Discounters' labor costs average about 15% of sales (about half that of department stores); Wal-Mart's are another 25% less. One means of selling its low wages is to also offer profit-sharing - however, few take advantage because qualifying requires two years' employment to qualify (40%+ turnover/year). Only 7% of its employees try to support a family with children on a single Wal-Mart income -> reduced need for benefits. A 32-hour week is considered "standard" at Wal-Mart (some employees do work 40 hours. It probably has a higher percentage of managers start in low-paying jobs and lacking a college/university degree than any other large company in the world.
Adding groceries to Wal-Mart's existing stores typically increased sales of non-food items 30%.
Wal-Mart's "Plus One" principal: - each product's price should be lowered or its quality improved each year. Over 500 large vendors have a permanent sales office near Wal-Mart's headquarters. It requires suppliers to open their books and undergo detailed cost analyses; trade-promotions and direct-marketing campaign costs are deducted from the wholesaler's price. Vendors can access saels data directly, providing the ability to test new products more easily/quickly, and to simply product production and setting inventory levels.
Providing national brands helps Wal-Mart document its status a a low-price leader; store brands (abouat 40% of the total) appeal to the more price conscious shoppers.
Methods of Controlling Labor Costs: Making indenpendent contractors out of truckers bringing containers out of port prevents them from trying to organize or join a union - would bring anti-trust suits; in addition, a large portion are immigrants - particularly difficult to organize. Staffing distribution centers with temporary agencies/employee-leasing firms allows a quick change if organizing develops.
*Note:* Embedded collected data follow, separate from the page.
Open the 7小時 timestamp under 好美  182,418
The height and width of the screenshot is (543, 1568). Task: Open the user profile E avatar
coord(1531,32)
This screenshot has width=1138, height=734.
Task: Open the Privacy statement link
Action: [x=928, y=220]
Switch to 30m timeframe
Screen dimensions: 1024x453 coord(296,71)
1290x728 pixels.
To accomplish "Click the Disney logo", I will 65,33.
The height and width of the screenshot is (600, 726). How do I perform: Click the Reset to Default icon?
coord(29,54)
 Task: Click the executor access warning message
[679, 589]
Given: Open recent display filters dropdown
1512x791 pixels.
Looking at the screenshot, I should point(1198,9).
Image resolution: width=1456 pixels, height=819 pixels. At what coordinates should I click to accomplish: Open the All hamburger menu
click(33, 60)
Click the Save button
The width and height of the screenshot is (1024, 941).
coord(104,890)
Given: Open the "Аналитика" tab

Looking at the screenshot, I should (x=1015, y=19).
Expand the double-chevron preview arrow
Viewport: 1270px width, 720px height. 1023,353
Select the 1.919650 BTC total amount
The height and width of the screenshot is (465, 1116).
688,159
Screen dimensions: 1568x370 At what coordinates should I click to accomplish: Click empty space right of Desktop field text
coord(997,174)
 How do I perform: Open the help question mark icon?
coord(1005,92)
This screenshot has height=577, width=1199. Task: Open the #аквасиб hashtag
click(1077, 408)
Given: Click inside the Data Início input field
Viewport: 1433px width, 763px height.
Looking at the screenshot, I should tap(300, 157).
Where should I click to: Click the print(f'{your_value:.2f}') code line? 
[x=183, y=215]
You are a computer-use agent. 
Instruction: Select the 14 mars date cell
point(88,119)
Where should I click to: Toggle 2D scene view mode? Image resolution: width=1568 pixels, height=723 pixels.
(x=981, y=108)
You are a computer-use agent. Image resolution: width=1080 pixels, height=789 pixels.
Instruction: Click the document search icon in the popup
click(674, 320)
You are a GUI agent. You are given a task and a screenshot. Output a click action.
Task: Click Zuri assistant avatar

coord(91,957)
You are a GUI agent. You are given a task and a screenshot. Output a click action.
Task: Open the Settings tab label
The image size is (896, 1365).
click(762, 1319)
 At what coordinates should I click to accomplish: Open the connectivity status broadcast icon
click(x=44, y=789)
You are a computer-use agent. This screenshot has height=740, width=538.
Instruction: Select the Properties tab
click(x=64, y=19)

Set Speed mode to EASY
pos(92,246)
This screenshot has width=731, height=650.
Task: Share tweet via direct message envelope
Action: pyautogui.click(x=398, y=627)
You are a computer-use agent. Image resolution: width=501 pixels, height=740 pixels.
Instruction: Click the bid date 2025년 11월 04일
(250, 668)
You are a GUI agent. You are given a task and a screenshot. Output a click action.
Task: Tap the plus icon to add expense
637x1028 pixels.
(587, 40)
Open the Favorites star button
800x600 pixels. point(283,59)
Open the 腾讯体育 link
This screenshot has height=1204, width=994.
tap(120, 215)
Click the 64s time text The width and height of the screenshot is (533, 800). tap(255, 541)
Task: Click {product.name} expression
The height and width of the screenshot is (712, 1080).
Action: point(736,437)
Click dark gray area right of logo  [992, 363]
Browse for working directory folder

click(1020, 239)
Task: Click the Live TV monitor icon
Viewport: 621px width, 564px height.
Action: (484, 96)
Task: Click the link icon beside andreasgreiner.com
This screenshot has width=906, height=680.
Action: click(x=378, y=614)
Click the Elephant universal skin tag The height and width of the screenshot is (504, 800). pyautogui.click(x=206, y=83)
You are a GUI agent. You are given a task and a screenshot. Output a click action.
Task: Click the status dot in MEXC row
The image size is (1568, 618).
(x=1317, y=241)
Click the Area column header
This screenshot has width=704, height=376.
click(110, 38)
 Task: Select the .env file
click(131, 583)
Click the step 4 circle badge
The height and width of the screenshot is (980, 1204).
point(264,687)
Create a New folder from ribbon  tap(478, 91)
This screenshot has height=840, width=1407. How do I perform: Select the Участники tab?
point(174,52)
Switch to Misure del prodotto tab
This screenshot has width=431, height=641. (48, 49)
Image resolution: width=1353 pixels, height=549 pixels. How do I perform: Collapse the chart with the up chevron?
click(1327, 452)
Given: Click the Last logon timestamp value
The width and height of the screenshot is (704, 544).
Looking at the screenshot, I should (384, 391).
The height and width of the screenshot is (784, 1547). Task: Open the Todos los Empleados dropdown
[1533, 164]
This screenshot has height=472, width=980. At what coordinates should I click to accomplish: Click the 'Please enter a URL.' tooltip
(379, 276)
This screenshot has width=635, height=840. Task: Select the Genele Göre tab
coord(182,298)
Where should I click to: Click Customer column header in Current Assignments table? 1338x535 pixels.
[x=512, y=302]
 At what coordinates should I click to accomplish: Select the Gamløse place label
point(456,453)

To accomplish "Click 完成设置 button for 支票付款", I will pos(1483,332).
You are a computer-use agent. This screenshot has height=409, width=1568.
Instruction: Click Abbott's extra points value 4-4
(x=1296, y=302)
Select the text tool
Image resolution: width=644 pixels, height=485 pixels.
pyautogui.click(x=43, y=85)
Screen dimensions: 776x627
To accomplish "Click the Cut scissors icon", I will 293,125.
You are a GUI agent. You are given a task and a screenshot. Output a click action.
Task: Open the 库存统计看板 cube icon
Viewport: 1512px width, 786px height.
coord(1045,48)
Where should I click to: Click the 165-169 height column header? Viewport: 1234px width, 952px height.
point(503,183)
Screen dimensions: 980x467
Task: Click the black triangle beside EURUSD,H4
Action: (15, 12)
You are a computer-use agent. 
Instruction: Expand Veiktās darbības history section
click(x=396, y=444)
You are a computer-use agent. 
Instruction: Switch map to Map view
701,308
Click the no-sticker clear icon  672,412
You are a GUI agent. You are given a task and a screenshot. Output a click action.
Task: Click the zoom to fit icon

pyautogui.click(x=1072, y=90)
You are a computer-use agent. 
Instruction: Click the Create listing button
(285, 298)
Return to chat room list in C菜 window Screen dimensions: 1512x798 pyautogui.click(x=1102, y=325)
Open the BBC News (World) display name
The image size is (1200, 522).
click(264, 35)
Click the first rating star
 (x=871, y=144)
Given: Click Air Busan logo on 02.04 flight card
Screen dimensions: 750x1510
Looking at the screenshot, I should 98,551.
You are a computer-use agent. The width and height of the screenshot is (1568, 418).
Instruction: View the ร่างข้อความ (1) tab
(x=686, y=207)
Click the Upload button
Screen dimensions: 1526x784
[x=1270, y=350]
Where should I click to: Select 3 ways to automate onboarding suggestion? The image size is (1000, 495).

Wal-Mart originally incorporated each store separately, thus allowing sales/store to fall under levels that would require paying the minimum wage - this was stopped by a court-ruling in '67. (K-Mart took the concept a step further - licensing out different departments within a store to different companies.) A computer staffing system dictates lower staffing/sale as sales levels increase; people are sent home early when sales fall. Managers are pushed to "beat yesterday" to retain their position and earn bonuses.
The rest of the book is taken up with general retail history, a summary of the class-action suit claiming Wal-Mart discriminates against women in promotion decisions, and background on Wal-Mart's foray into Mexico.
My opinion is that blaming Wal-Mart for low wages/benefits is misplaced - Wal-Mart would not be able to do this if the economy were better. Thus, the weak economy is the problem, and Wal-Mart provides a preview of how life will be for more and more Americans as international competition increases.